A liberação do plantio de Cannabis para pesquisa e produção de medicamentos no Brasil deverá abrir as portas para o consumo generalizado, afirmou nesta terça-feira (9) o ministro da Cidadania, Osmar Terra.
— É o começo da legalização da maconha no Brasil. Se abrir as portas do plantio, vai abrir as portas do consumo generalizado. A proibição mantém de alguma maneira controlado esse processo — disse.
Para Terra, que está à frente de mudanças recentes que tornaram mais rígida a política de drogas, a proposta em discussão na Agência Nacional de Vigilância Sanitária (Anvisa) deverá aumentar a dependência química entre jovens. A agência, porém, tem informado que a regulação será restrita a empresas para pesquisa e produção de remédios à base da planta, com base em critérios de segurança e sem espaço para outros produtos ou uso recreativo. A venda de remédios também será controlada, informa. O ministro contesta.
— Se não controla proibindo, imagina controlar no detalhe? — afirmou em audiência pública no Senado sobre o uso medicinal da Cannabis.
— Não precisa plantar maconha para ter os remédios. Tem laboratório produzindo sinteticamente o canabidiol puro, sem o THC. Não precisa plantar papoula para ter tratamento para a dor com a morfina — comparou.
A declaração expõe o racha que ocorre entre membros do governo e da Anvisa em torno do uso medicinal da Cannabis. No último mês, a agência colocou em consulta pública duas propostas sobre o tema: uma com regras para o plantio e outra para registro de medicamentos que podem ser gerados neste processo.
Atualmente, o cultivo de maconha é proibido no país. Desde 2006, no entanto, a lei 11.343 prevê a possibilidade de que a União autorize o plantio "para fins medicinais e científicos em local e prazo predeterminados e mediante fiscalização"— daí a proposta de regulamentação do tema.
A ideia da Anvisa é que o cultivo seja feito por empresas em locais fechados e com acesso controlado por biometria e outros dispositivos de segurança, após obtenção de licença especial. Também estão previstas cotas de plantio e monitoramento por órgãos como a Polícia Federal.

▶ Itens armazenados

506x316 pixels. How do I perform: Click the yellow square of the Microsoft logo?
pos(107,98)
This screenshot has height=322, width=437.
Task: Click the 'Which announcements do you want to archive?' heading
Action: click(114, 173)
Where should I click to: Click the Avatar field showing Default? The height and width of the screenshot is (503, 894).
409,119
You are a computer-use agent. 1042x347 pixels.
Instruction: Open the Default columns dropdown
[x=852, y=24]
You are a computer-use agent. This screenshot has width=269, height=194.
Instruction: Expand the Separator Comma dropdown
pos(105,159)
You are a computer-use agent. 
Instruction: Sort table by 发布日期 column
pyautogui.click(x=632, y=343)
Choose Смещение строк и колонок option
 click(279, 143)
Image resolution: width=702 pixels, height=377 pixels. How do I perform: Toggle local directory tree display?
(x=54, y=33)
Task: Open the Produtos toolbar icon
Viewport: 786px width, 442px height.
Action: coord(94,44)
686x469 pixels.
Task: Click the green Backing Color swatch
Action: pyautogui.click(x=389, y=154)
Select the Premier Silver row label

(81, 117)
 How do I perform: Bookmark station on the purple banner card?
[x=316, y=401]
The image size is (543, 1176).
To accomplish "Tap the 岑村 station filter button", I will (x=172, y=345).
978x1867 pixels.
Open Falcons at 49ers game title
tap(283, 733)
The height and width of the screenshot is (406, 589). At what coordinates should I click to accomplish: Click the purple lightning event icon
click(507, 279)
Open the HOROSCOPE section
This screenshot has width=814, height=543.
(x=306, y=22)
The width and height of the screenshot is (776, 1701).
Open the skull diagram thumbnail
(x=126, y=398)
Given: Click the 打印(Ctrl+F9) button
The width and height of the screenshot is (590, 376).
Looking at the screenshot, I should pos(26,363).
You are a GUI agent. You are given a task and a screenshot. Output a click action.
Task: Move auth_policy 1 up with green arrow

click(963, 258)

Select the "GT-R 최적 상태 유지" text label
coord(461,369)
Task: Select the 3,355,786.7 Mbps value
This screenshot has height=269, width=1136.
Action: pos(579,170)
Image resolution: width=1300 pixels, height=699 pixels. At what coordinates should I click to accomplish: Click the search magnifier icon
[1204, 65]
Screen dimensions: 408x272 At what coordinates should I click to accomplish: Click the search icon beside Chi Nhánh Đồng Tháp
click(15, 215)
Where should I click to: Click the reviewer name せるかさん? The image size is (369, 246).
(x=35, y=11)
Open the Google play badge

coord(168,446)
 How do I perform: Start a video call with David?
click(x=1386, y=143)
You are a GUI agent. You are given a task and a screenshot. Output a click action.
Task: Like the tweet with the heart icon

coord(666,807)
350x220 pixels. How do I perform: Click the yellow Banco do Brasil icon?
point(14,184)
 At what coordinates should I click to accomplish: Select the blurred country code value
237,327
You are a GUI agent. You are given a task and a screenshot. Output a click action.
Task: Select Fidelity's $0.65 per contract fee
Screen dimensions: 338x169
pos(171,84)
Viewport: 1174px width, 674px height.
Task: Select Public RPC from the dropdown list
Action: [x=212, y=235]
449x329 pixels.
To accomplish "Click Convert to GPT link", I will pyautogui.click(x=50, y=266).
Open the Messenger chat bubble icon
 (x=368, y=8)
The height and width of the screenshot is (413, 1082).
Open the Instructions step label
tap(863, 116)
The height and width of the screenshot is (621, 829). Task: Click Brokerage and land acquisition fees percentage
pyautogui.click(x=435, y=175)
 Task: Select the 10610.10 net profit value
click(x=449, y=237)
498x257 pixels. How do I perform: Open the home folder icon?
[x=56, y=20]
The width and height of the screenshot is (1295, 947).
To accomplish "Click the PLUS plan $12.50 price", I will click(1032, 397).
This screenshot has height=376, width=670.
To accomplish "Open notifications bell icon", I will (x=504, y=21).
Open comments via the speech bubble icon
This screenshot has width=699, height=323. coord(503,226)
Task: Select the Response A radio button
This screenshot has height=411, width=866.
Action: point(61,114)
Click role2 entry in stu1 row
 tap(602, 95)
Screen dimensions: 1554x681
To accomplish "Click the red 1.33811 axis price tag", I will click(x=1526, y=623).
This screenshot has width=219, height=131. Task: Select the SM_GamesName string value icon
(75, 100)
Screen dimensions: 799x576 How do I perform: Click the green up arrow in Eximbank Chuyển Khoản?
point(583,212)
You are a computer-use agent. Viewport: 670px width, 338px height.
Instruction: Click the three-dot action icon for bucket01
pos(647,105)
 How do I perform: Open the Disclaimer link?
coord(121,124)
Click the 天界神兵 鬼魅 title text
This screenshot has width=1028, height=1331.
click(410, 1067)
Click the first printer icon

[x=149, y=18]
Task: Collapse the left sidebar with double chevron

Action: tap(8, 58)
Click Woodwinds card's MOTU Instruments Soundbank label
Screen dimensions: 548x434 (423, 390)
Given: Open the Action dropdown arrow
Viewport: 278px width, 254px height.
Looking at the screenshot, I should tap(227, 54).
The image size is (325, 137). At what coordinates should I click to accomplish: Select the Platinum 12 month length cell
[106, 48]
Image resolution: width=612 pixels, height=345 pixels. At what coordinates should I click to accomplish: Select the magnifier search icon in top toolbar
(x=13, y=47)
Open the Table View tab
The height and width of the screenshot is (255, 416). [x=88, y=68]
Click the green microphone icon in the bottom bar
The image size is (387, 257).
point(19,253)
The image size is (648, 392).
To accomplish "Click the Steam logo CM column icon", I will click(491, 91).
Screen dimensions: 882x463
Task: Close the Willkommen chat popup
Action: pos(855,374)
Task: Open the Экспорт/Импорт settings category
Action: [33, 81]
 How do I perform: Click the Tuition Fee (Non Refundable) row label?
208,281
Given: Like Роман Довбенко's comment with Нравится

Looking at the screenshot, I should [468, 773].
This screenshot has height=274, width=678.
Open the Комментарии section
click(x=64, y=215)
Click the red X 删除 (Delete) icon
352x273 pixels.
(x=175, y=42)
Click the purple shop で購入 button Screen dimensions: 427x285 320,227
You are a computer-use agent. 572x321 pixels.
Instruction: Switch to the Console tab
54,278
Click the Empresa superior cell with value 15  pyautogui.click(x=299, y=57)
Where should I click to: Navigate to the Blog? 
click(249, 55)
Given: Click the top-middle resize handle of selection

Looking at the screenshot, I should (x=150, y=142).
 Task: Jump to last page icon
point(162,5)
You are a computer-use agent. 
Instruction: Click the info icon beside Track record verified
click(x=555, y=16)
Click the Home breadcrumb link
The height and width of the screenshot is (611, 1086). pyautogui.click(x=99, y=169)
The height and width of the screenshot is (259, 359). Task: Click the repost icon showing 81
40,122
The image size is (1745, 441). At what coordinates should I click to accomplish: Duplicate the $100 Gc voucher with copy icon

▶ A FAZER
Transcreva, sem alterar nada, a passagem do texto sobre o plantio de Cannabis que vai de "A liberação do" até "processo — disse.".

▶ PROBLEMA RESOLVIDO
A liberação do plantio de Cannabis para pesquisa e produção de medicamentos no Brasil deverá abrir as portas para o consumo generalizado, afirmou nesta terça-feira (9) o ministro da Cidadania, Osmar Terra.
— É o começo da legalização da maconha no Brasil. Se abrir as portas do plantio, vai abrir as portas do consumo generalizado. A proibição mantém de alguma maneira controlado esse processo — disse.